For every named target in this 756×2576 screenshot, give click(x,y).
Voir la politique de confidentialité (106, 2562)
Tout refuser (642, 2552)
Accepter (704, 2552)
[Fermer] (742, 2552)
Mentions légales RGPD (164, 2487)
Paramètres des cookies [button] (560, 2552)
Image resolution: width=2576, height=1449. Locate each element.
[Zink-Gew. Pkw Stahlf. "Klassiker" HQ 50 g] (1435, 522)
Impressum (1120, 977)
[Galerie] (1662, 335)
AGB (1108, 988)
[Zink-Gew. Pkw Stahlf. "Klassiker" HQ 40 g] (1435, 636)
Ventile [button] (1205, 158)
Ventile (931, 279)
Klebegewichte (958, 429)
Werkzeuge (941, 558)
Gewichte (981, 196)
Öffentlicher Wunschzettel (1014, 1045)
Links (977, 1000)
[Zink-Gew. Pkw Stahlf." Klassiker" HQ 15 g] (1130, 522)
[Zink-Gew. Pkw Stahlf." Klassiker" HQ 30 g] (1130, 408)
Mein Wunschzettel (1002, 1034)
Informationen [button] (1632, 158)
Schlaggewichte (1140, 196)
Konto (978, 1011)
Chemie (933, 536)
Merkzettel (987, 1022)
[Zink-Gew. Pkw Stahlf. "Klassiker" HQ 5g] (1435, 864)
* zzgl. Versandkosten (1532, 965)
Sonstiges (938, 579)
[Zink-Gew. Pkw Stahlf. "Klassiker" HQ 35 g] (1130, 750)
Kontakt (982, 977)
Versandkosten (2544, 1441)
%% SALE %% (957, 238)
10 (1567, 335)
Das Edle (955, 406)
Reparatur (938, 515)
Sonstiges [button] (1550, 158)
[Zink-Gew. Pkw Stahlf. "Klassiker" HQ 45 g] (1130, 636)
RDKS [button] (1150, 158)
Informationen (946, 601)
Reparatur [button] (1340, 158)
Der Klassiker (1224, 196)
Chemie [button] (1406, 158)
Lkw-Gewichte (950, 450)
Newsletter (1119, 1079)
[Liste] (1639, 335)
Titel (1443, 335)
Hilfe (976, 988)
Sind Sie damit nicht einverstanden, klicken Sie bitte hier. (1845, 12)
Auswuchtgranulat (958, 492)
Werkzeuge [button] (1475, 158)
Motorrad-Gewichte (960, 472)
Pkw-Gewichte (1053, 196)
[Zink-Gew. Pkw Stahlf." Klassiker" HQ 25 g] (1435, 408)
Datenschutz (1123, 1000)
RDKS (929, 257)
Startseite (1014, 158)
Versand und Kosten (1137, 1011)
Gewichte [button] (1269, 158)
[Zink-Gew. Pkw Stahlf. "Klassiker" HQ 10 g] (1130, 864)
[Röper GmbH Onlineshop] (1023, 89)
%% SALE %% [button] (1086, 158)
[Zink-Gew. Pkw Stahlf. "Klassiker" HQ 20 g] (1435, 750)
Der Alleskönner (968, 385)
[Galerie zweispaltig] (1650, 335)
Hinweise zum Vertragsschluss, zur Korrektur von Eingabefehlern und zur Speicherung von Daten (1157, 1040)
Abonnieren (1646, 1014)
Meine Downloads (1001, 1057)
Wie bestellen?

## Work required
Return the complete material exactly as it appears.

## Solution to the problem
For every named target in this 756×2576 screenshot, give click(x,y).
Voir la politique de confidentialité (106, 2562)
Tout refuser (642, 2552)
Accepter (704, 2552)
[Fermer] (742, 2552)
Mentions légales RGPD (164, 2487)
Paramètres des cookies [button] (560, 2552)
Image resolution: width=2576, height=1449. Locate each element.
[Zink-Gew. Pkw Stahlf. "Klassiker" HQ 50 g] (1435, 522)
Impressum (1120, 977)
[Galerie] (1662, 335)
AGB (1108, 988)
[Zink-Gew. Pkw Stahlf. "Klassiker" HQ 40 g] (1435, 636)
Ventile [button] (1205, 158)
Ventile (931, 279)
Klebegewichte (958, 429)
Werkzeuge (941, 558)
Gewichte (981, 196)
Öffentlicher Wunschzettel (1014, 1045)
Links (977, 1000)
[Zink-Gew. Pkw Stahlf." Klassiker" HQ 15 g] (1130, 522)
[Zink-Gew. Pkw Stahlf." Klassiker" HQ 30 g] (1130, 408)
Mein Wunschzettel (1002, 1034)
Informationen [button] (1632, 158)
Schlaggewichte (1140, 196)
Konto (978, 1011)
Chemie (933, 536)
Merkzettel (987, 1022)
[Zink-Gew. Pkw Stahlf. "Klassiker" HQ 5g] (1435, 864)
* zzgl. Versandkosten (1532, 965)
Sonstiges (938, 579)
[Zink-Gew. Pkw Stahlf. "Klassiker" HQ 35 g] (1130, 750)
Kontakt (982, 977)
Versandkosten (2544, 1441)
%% SALE %% (957, 238)
10 (1567, 335)
Das Edle (955, 406)
Reparatur (938, 515)
Sonstiges [button] (1550, 158)
[Zink-Gew. Pkw Stahlf. "Klassiker" HQ 45 g] (1130, 636)
RDKS [button] (1150, 158)
Informationen (946, 601)
Reparatur [button] (1340, 158)
Der Klassiker (1224, 196)
Chemie [button] (1406, 158)
Lkw-Gewichte (950, 450)
Newsletter (1119, 1079)
[Liste] (1639, 335)
Titel (1443, 335)
Hilfe (976, 988)
Sind Sie damit nicht einverstanden, klicken Sie bitte hier. (1845, 12)
Auswuchtgranulat (958, 492)
Werkzeuge [button] (1475, 158)
Motorrad-Gewichte (960, 472)
Pkw-Gewichte (1053, 196)
[Zink-Gew. Pkw Stahlf." Klassiker" HQ 25 g] (1435, 408)
Datenschutz (1123, 1000)
RDKS (929, 257)
Startseite (1014, 158)
Versand und Kosten (1137, 1011)
Gewichte [button] (1269, 158)
[Zink-Gew. Pkw Stahlf. "Klassiker" HQ 10 g] (1130, 864)
[Röper GmbH Onlineshop] (1023, 89)
%% SALE %% [button] (1086, 158)
[Zink-Gew. Pkw Stahlf. "Klassiker" HQ 20 g] (1435, 750)
Der Alleskönner (968, 385)
[Galerie zweispaltig] (1650, 335)
Hinweise zum Vertragsschluss, zur Korrektur von Eingabefehlern und zur Speicherung von Daten (1157, 1040)
Abonnieren (1646, 1014)
Meine Downloads (1001, 1057)
Wie bestellen?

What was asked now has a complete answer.